▸ **EXERCISE OBJECTIVE**:
In the case summary, which items from the shed tested positive for methamphetamine residue?

105 A.3d 1029
Me.2014Background
- In Nov. 2011 police found items in Fox’s car (plastic tubing, acetone, drain cleaner) that prompted an MDEA investigation; jail calls implicated Fox and his wife and referenced removing items from a shed.
- MDEA searched Fox’s mother’s shed with consent and found items used in meth manufacture (glass jug, sodium hydroxide, starter fluid, funnel, tubing, duct tape); tubing and a blue funnel tested positive for methamphetamine residue.
- An associate, Larry Easler, admitted buying pseudoephedrine for Fox with the understanding he would receive meth in return; Fox’s wife admitted purchasing pseudoephedrine and said Fox had manufactured meth in the shed (but testified they purchased meth from Easler).
- Fox was indicted for aggravated trafficking (Class A) based on a prior felony drug conviction; counsel signed a stipulation to the prior conviction but the stipulation was not entered in evidence or docketed.
- At trial the court instructed that manufacture need not be complete to convict; jury convicted Fox of aggravated trafficking and other counts; Fox appealed on sufficiency, jury instruction error, and the unstated stipulation.

▸ **INFORMATION SUPPLIED**:
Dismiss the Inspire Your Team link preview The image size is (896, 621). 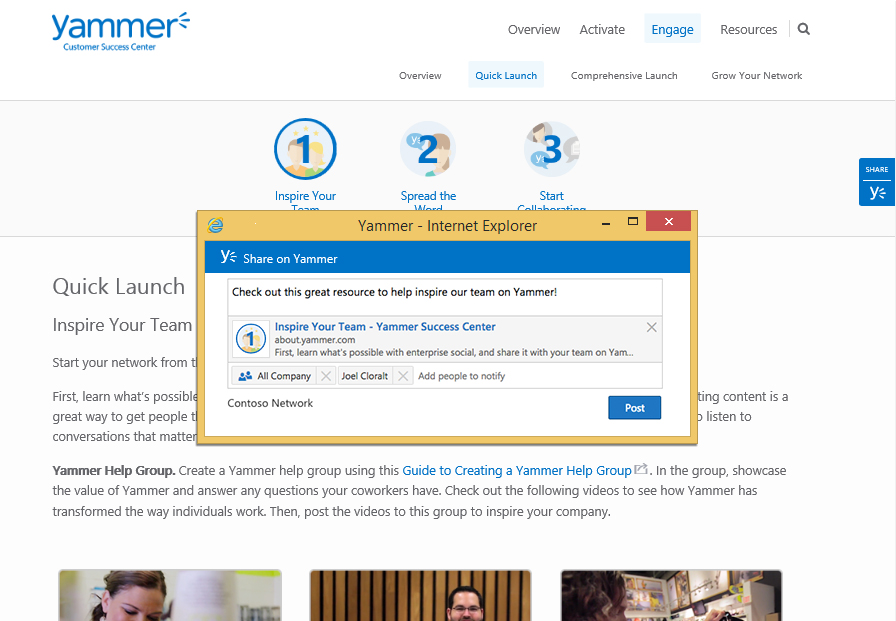(651, 326)
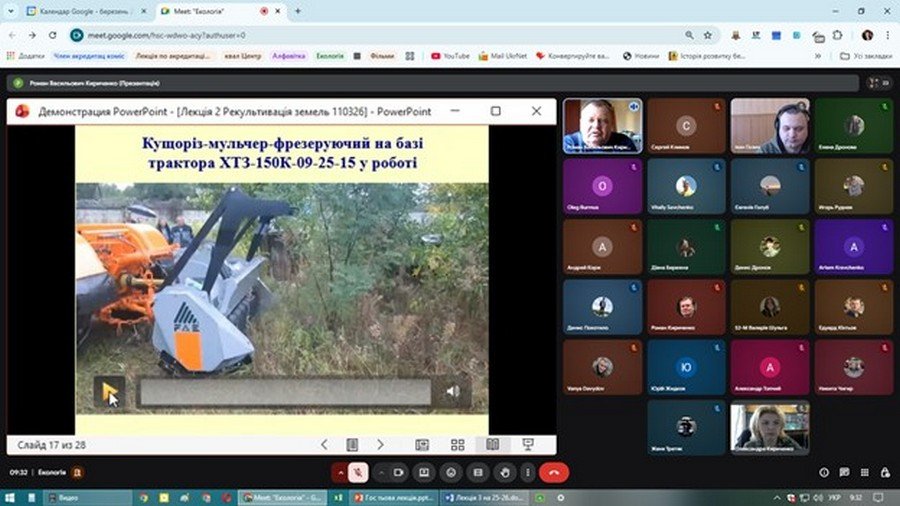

▸ **TASK RESPONSE**:
The tubing and a blue funnel.